Kemakmuran dilihat sebagai tanda iman yang benar, yang diwujudkan dalam keyakinan dan ketaatan umat. Dengan demikian teologi kemakmuran melihat ada hubungan kausalitas antara keilahian dan kemakmuran.

Teologi ini secara simplisistik, mengambil jalan pintas dengan mengukur kualitas iman dan kehidupan manusia dengan kuantitas kepemilikan. Semakin seseorang makmur maka itu tanda bahwa ia semakin diberkati dan memiliki iman yang benar (KPT GKI SW Jabar 2010, 266).

Sementara itu, Calvinisme (melalui Puritanisme) tidak mendorong umat untuk mengejar kemakmuran dan menumpuk kekayaan sebesar-besarnya. Malahan kehidupan semacam itu dianggap sebagai kehidupan dalam dosa. Etos kerja dan pengumpulan kemakuran yang terjadi adalah imbas dari suatu pokok ajaran.

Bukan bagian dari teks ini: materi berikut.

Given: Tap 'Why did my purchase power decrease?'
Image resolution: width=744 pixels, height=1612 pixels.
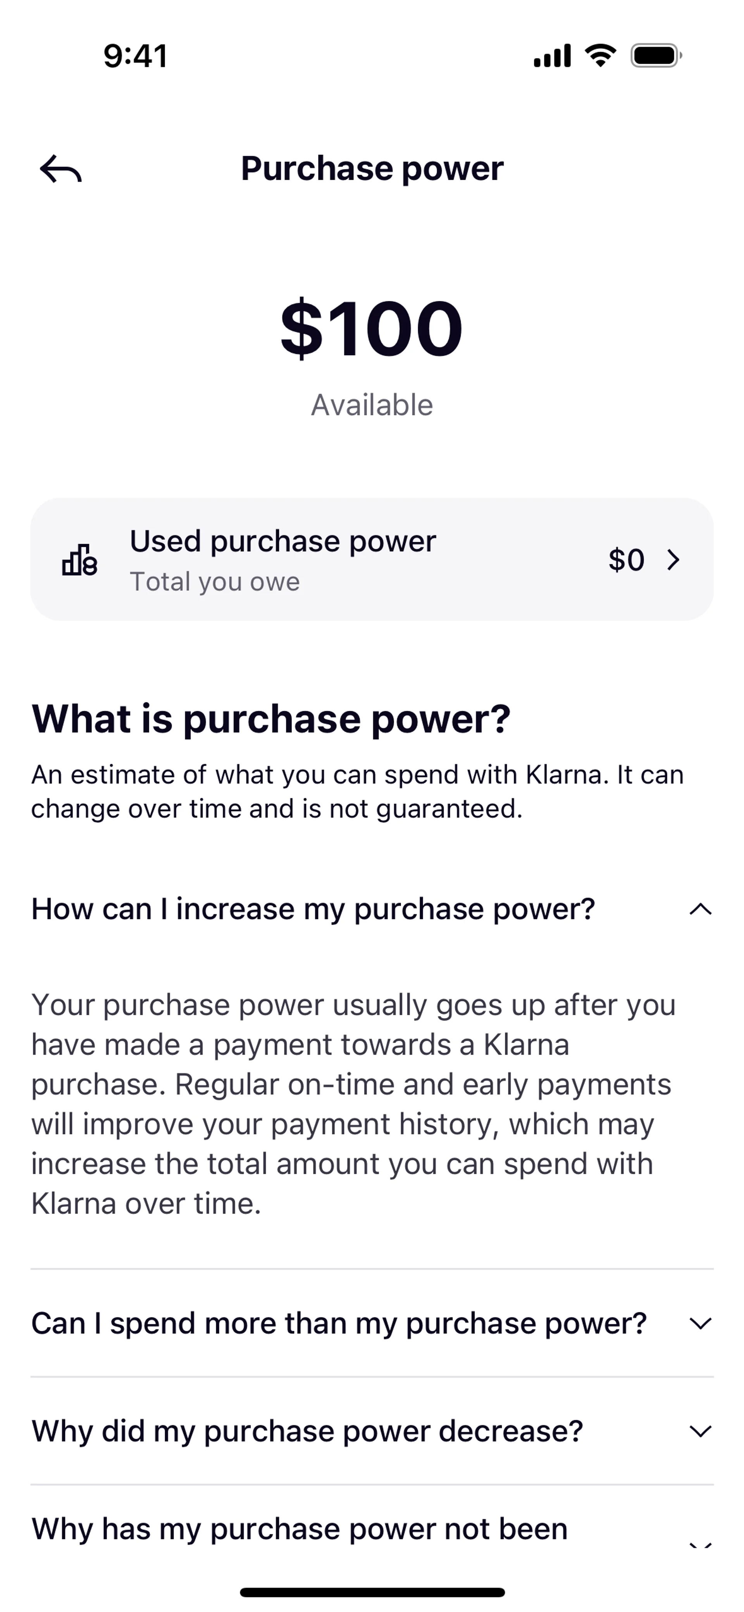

Calvinisme menekankan bahwa manusia harus bertanggung jawab dalam kehidupan sehari-hari sedangkan teologi kemakmuran dengan sadar menekankan pentingnya umat mencari dan mengumpulkan kekayaan sebagai tanda bahwa mereka diberkati dan tanda bahwa mereka memiliki iman yang benar. Inilah perbedaan antara Calvinisme dengan teologi kemakmuran (KPT GKI SW Jabar 2010, 266).

Kesimpulan

Jelaslah bahwa tujuan hidup manusia menurut Calvin adalah memuliakan Allah dan bukan kemakmuran (baik dalam hal harta, kekuasaan, kesuksesan dan sebagainya). Tujuan hidup dalam pandangan calvinis ini jelas bertentangan dengan teologi kemakmuran dan pola hidup materialisme pada era postmodern sekarang ini.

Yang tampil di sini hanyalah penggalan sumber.